“The Guardian” esalta il rilancio di Campli

Il prestigioso quotidiano britannico segnala la città farnese tra le mete turistiche del dopo lockdown
CAMPLI. «Quando in Italia è iniziato il lockdown, il poco conosciuto borgo di Campli si è messo al lavoro. La missione era chiara: finire nelle guide turistiche. A Campli non mancano attrazioni: le chiese affrescate dagli allievi di Giotto e Raffaello, ettari di boschi e la più antica Sagra d'Abruzzo». A dedicare spazio alla città farnese, considerata tra le possibili mete italiane del turismo dopo lo stop legato all'emergenza sanitaria, è The Guardian. Il prestigioso quotidiano britannico ha riservato a Campli, inserito nella rete dei Borghi più belli d'Italia, l'incipit di un approfondimento dedicato alla «rinascita dell’Italia rurale». «Con gli italiani che trascorreranno le vacanze nel loro Paese dopo il lockdown, i borghi storici stanno vivendo un rilancio dopo decenni di declino», scrive The Guardian citando anche Monteverde (Avellino) e Montefalco (Perugia).
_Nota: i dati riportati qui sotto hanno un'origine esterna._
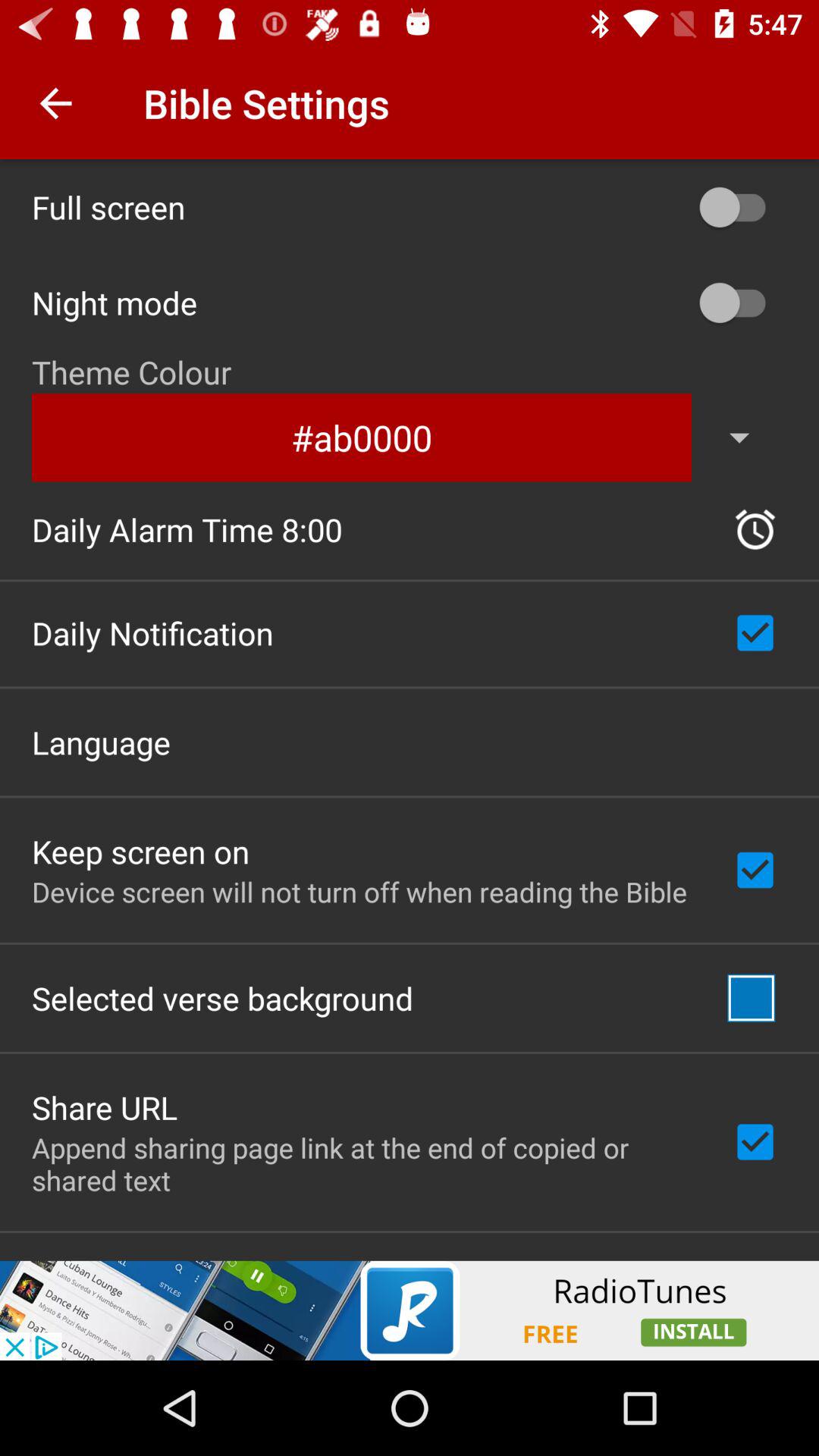
button to change alarm time (755, 529)
Given the description of an element on the screen output the (x, y) to click on. 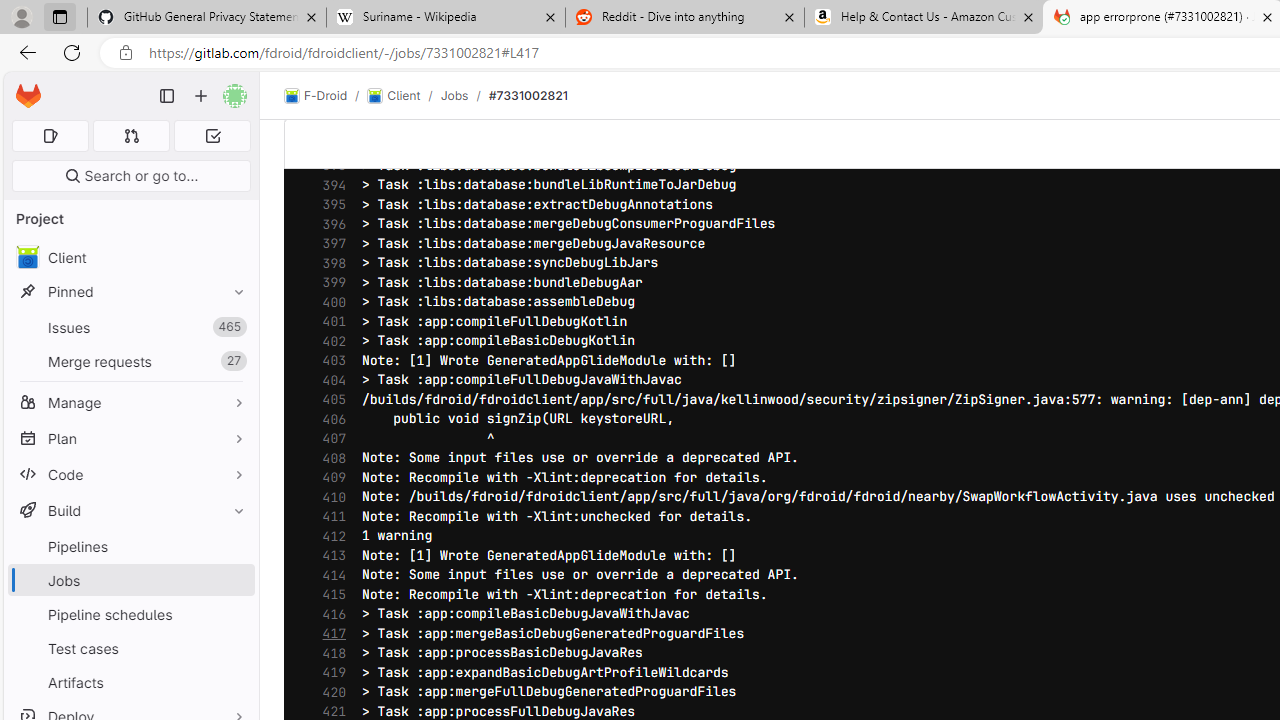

Nel periodo di chiusura l'amministrazione di Campli ha lavorato alla creazione del format “borGO! Il sabato è Camplì” che punta sul centro storico animato dai tavoli di bar e ristoranti accessibili su prenotazione, nonché sull'apertura straordinaria di monumenti fino alle 23: la Scala Santa, la cattedrale di Santa Maria in Platea con la cripta, la Casa del Medico e dello Speziale. «Rispetta le misure di sicurezza. Evita gli assembramenti. Agevola l'organizzazione preventiva di bar e ristoranti» si legge sul sito borgocampli.it. Dal 13 giugno ogni sabato del mese nel borgo si allestiscono aperitivi e cene sotto le stelle. «Per rispettare le misure di sicurezza e monitoraggio anti-covid, che riguardano le attività di ristoro, ti chiediamo di inserire i nominativi di tutte le persone che saranno presenti al tavolo prenotato» si legge accanto al form da compilare all'atto della prenotazione, per i ristoranti, ma anche per i bar. «Siamo orgogliosi dell'attenzione che un quotidiano tra i più importanti a livello internazionale ha dedicato non solo al nostro grande patrimonio storico e artistico, ma sopratutto alla strategia adottata per fare della fase post-pandemia una grande opportunità e non uno svantaggio» commenta il sindaco Federico Agostinelli. «Voglio condividere questo grande riconoscimento con tutta la mia squadra e l'associazione Memoria e Progetto che gestisce l'ufficio turistico e tutte le attività commerciali, protagoniste di questa operazione di rilancio».